Polyhedra’s ZKJ Token Plummets After Suspicious On‑Chain Activity Detected

  • The Polyhedra Network (ZKJ) token plunged 91% following abnormal on‑chain activity.
  • Binance cited large holder withdrawals and a liquidation cascade as drivers of the crash.
  • An imminent June 19 token unlock may put additional downward pressure on price.

The cryptocurrency market was jolted by a severe collapse in the native token of Polyhedra Network, ZKJ. In under 24 hours the token lost more than 91% of its value, prompting widespread concern from exchanges, investors, and analysts.

ZKJ had traded around $2.00 for more than a month before falling to a record low of $0.2676 on June 15, 2025, erasing roughly $500 million in market capitalization. The sudden decline has highlighted questions about liquidity, tokenomics, and the influence of large holders in decentralized finance.

ZKJ token crash

What triggered the sudden ZKJ price collapse?
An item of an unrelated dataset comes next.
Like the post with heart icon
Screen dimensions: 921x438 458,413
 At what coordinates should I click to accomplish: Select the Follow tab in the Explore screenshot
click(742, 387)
The crash began on June 15 after Polyhedra posted on X (formerly Twitter) that a wave of “abnormal on‑chain transactions” targeted the ZKJ/KOGE trading pair. Within hours the token had plunged more than 83% as traders tried to assess the cause.

Binance later attributed the turmoil to a liquidity crisis linked to large withdrawals involving KOGE, a token closely paired with ZKJ. According to the exchange, those withdrawals initiated a liquidation cascade as major wallets began offloading positions.

As KOGE’s USDT pool was drained, trading activity shifted into the ZKJ/USDT pool, which rapidly became overloaded. That sudden migration of liquidity intensified selling pressure and accelerated ZKJ’s decline.

Massive withdrawals and whale activity

On‑chain data shows multiple wallets that had been farming Alpha Points withdrew significant balances prior to the crash. One wallet withdrew more than $3.7 million in KOGE and $530,000 in ZKJ, while two others removed nearly $5 million combined. These large exits are consistent with whale activity that can trigger cascading liquidations across leveraged positions.

As prices dropped, margin calls and forced liquidations added further selling pressure. While some community members have speculated about deliberate manipulation, no major blockchain analytics firm has confirmed such claims. Polyhedra says it is investigating the events and maintains that its core technology remains intact.

Binance changes Alpha Points rules for ZKJ and KOGE

In response to the episode, Binance announced a change to its Alpha Points rewards program. Effective June 17, trades between Alpha token pairs, including ZKJ and KOGE, will no longer count toward Alpha Points calculations. The change aims to reduce systemic risk and discourage concentrated trading activity that can amplify volatility.

Market observers see the policy update as a precaution intended to restore market integrity and limit opportunities for concentrated or coordinated trading that could cause sudden failures.

Upcoming token unlock increases bearish risk

Adding to investor unease is a scheduled unlock of 15.5 million ZKJ tokens on June 19. Valued at roughly $10 million based on prior prices, this distribution would represent more than 5% of the circulating supply and could introduce substantial selling pressure if recipients decide to liquidate holdings quickly.

Analysts warn that the timing of the unlock — coming immediately after a dramatic price collapse — increases the risk of further declines as market confidence remains fragile.

In summary, the ZKJ crash appears to result from a combination of large withdrawals from paired liquidity pools, concentrated selling by major holders, and subsequent liquidation cascades. Regulatory scrutiny, exchange interventions, and the looming token unlock create a challenging backdrop for recovery in the near term.